Wherever the string "Open" turns up in the data, copy the whole line.

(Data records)

☆ ☆ ☆ ☆ ☆ ☆ ☆

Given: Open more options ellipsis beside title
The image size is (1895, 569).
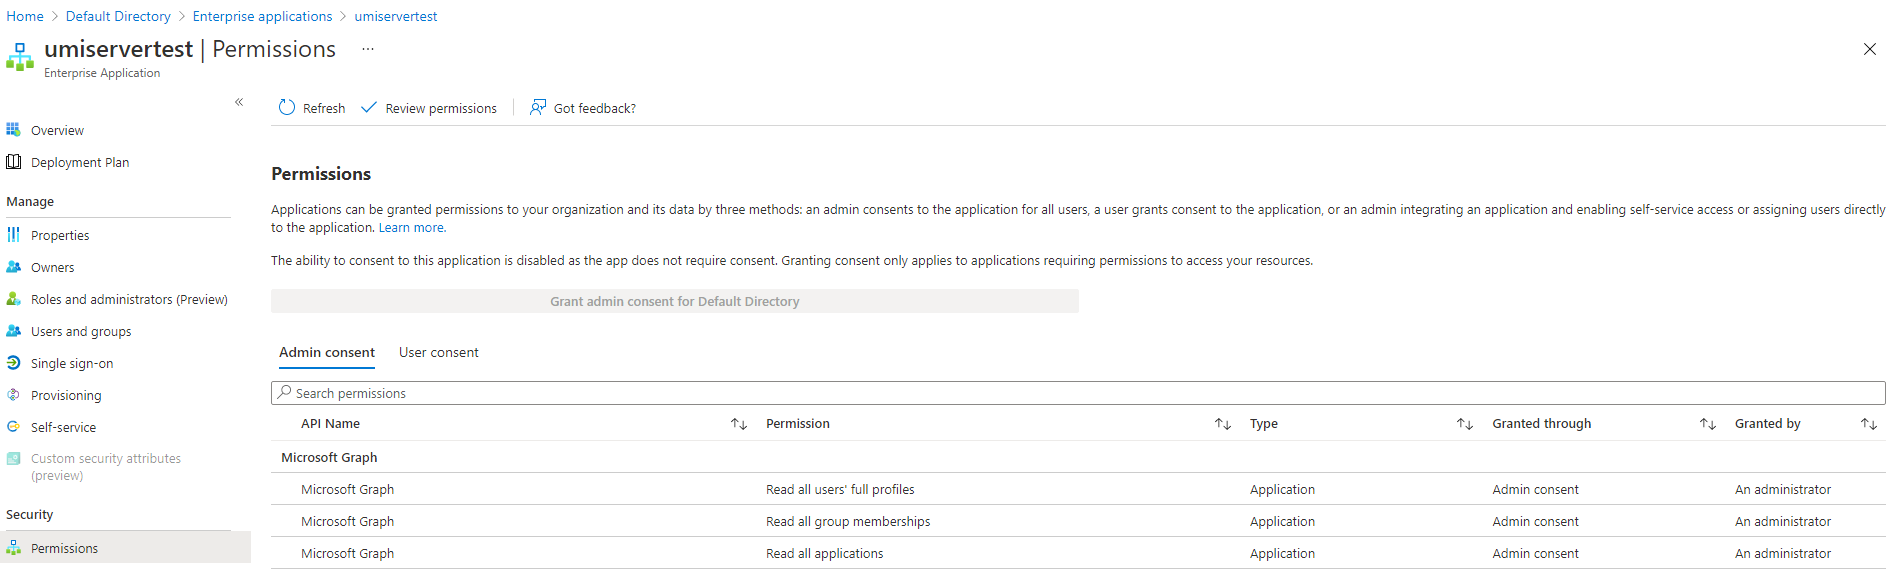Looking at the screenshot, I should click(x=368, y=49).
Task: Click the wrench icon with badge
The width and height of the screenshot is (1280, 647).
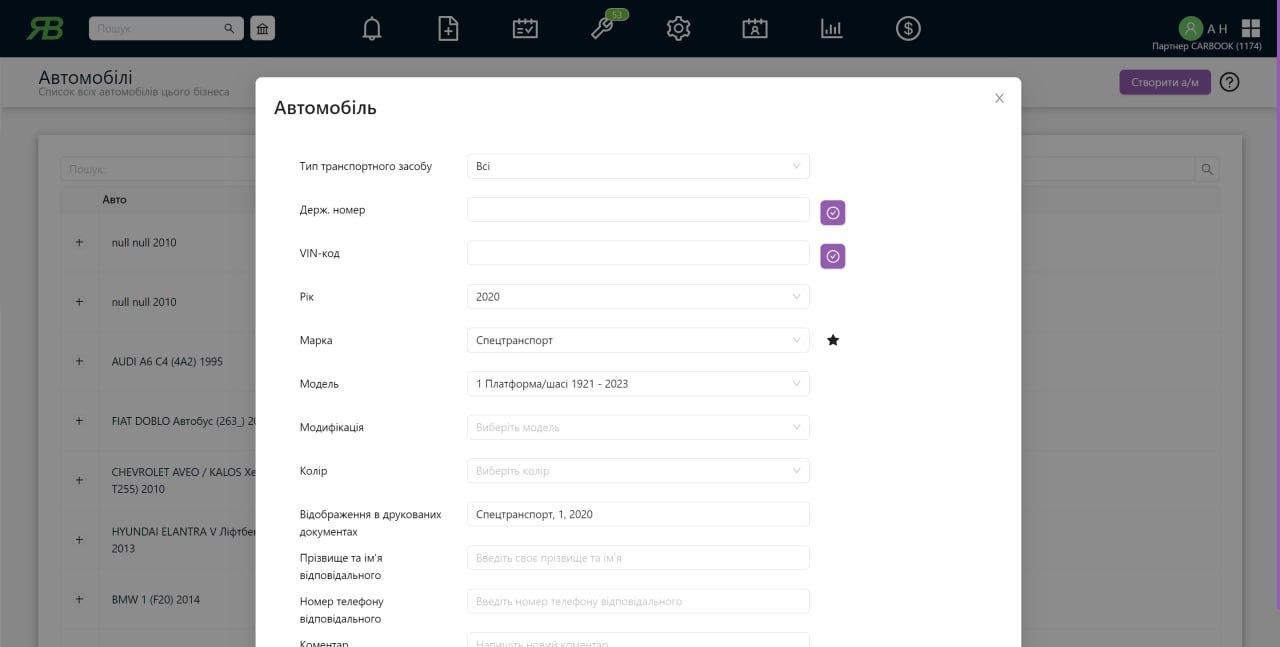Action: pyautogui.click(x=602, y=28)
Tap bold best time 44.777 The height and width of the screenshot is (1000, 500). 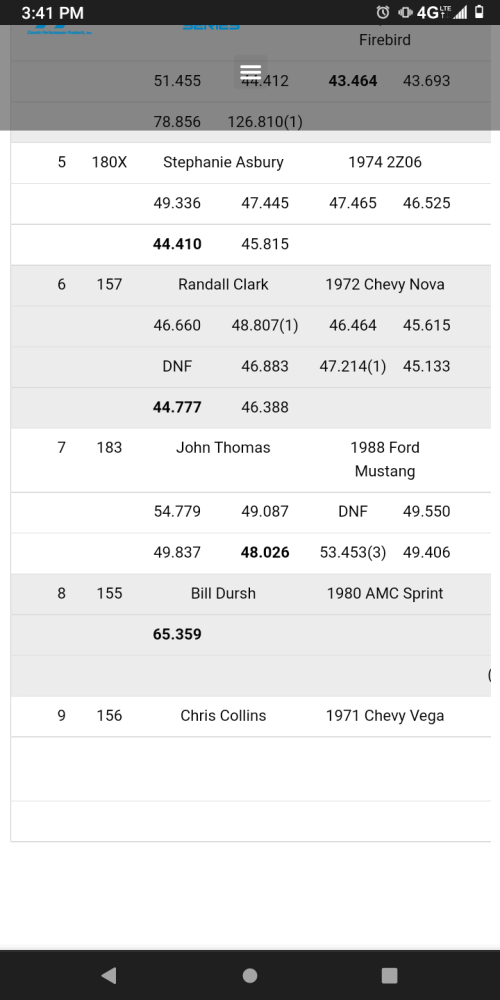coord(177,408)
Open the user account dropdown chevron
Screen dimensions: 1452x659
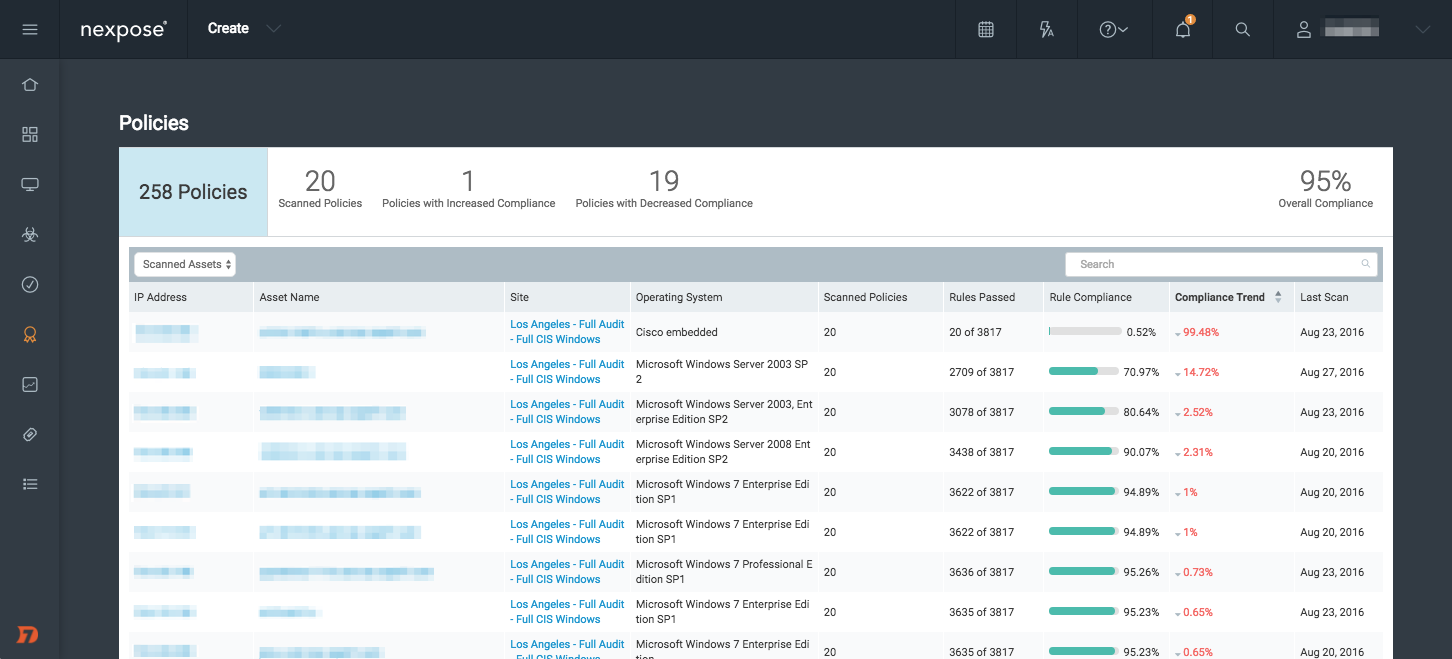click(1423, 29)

☆ ☆ ☆ ☆ ☆ ☆ ☆

**Expected output:**
Given: Open more options ellipsis beside title
Open the user account dropdown chevron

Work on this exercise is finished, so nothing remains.